— THE PROBLEM —
When you reach the entries below, transcribe each line word for word.
-------- THE DATA
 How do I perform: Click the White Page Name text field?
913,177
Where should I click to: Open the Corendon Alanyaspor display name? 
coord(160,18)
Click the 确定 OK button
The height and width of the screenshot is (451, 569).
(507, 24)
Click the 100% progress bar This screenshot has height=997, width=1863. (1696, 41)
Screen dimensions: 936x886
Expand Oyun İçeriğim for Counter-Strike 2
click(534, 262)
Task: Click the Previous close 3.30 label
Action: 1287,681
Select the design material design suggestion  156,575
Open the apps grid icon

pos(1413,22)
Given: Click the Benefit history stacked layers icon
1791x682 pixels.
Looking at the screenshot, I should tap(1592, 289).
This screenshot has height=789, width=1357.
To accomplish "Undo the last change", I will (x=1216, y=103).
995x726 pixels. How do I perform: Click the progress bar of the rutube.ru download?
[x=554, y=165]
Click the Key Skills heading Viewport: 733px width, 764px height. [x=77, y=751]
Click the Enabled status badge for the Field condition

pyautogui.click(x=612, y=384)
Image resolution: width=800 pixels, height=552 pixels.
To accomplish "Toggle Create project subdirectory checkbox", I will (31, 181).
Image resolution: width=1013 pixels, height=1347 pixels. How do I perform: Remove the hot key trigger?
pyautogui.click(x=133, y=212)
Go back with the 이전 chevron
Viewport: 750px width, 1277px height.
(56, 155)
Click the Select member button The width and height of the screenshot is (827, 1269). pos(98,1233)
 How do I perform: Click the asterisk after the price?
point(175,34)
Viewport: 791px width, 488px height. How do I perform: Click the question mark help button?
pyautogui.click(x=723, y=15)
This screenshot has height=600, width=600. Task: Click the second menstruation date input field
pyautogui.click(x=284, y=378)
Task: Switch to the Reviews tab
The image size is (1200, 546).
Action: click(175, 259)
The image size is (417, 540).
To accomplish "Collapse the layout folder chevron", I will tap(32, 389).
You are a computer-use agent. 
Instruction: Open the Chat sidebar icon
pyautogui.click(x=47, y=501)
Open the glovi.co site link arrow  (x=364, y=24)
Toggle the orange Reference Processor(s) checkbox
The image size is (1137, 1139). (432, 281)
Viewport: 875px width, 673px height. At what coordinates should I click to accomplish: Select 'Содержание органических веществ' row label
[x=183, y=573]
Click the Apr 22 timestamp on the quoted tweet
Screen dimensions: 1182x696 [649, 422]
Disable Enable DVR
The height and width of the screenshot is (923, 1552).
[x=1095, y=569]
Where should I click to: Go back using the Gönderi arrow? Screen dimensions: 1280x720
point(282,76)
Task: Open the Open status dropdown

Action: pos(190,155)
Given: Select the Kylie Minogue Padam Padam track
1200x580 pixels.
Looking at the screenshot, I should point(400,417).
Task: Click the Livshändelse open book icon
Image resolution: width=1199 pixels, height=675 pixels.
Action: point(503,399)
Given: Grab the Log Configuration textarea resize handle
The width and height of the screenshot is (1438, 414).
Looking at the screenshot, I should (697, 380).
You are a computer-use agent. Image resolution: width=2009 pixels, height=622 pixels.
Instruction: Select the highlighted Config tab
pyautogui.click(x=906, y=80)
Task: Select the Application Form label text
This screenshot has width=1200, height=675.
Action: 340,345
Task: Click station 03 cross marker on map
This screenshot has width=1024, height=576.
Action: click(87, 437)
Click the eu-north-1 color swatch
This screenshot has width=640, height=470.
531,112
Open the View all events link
----------------
— FINISHED EXERCISE —
 How do I perform: Click the White Page Name text field?
913,177
Where should I click to: Open the Corendon Alanyaspor display name? 
coord(160,18)
Click the 确定 OK button
The height and width of the screenshot is (451, 569).
(507, 24)
Click the 100% progress bar This screenshot has height=997, width=1863. (1696, 41)
Screen dimensions: 936x886
Expand Oyun İçeriğim for Counter-Strike 2
click(534, 262)
Task: Click the Previous close 3.30 label
Action: 1287,681
Select the design material design suggestion  156,575
Open the apps grid icon

pos(1413,22)
Given: Click the Benefit history stacked layers icon
1791x682 pixels.
Looking at the screenshot, I should tap(1592, 289).
This screenshot has height=789, width=1357.
To accomplish "Undo the last change", I will (x=1216, y=103).
995x726 pixels. How do I perform: Click the progress bar of the rutube.ru download?
[x=554, y=165]
Click the Key Skills heading Viewport: 733px width, 764px height. [x=77, y=751]
Click the Enabled status badge for the Field condition

pyautogui.click(x=612, y=384)
Image resolution: width=800 pixels, height=552 pixels.
To accomplish "Toggle Create project subdirectory checkbox", I will (31, 181).
Image resolution: width=1013 pixels, height=1347 pixels. How do I perform: Remove the hot key trigger?
pyautogui.click(x=133, y=212)
Go back with the 이전 chevron
Viewport: 750px width, 1277px height.
(56, 155)
Click the Select member button The width and height of the screenshot is (827, 1269). pos(98,1233)
 How do I perform: Click the asterisk after the price?
point(175,34)
Viewport: 791px width, 488px height. How do I perform: Click the question mark help button?
pyautogui.click(x=723, y=15)
This screenshot has height=600, width=600. Task: Click the second menstruation date input field
pyautogui.click(x=284, y=378)
Task: Switch to the Reviews tab
The image size is (1200, 546).
Action: click(175, 259)
The image size is (417, 540).
To accomplish "Collapse the layout folder chevron", I will tap(32, 389).
You are a computer-use agent. 
Instruction: Open the Chat sidebar icon
pyautogui.click(x=47, y=501)
Open the glovi.co site link arrow  (x=364, y=24)
Toggle the orange Reference Processor(s) checkbox
The image size is (1137, 1139). (432, 281)
Viewport: 875px width, 673px height. At what coordinates should I click to accomplish: Select 'Содержание органических веществ' row label
[x=183, y=573]
Click the Apr 22 timestamp on the quoted tweet
Screen dimensions: 1182x696 [649, 422]
Disable Enable DVR
The height and width of the screenshot is (923, 1552).
[x=1095, y=569]
Where should I click to: Go back using the Gönderi arrow? Screen dimensions: 1280x720
point(282,76)
Task: Open the Open status dropdown

Action: pos(190,155)
Given: Select the Kylie Minogue Padam Padam track
1200x580 pixels.
Looking at the screenshot, I should point(400,417).
Task: Click the Livshändelse open book icon
Image resolution: width=1199 pixels, height=675 pixels.
Action: point(503,399)
Given: Grab the Log Configuration textarea resize handle
The width and height of the screenshot is (1438, 414).
Looking at the screenshot, I should (697, 380).
You are a computer-use agent. Image resolution: width=2009 pixels, height=622 pixels.
Instruction: Select the highlighted Config tab
pyautogui.click(x=906, y=80)
Task: Select the Application Form label text
This screenshot has width=1200, height=675.
Action: 340,345
Task: Click station 03 cross marker on map
This screenshot has width=1024, height=576.
Action: click(87, 437)
Click the eu-north-1 color swatch
This screenshot has width=640, height=470.
531,112
Open the View all events link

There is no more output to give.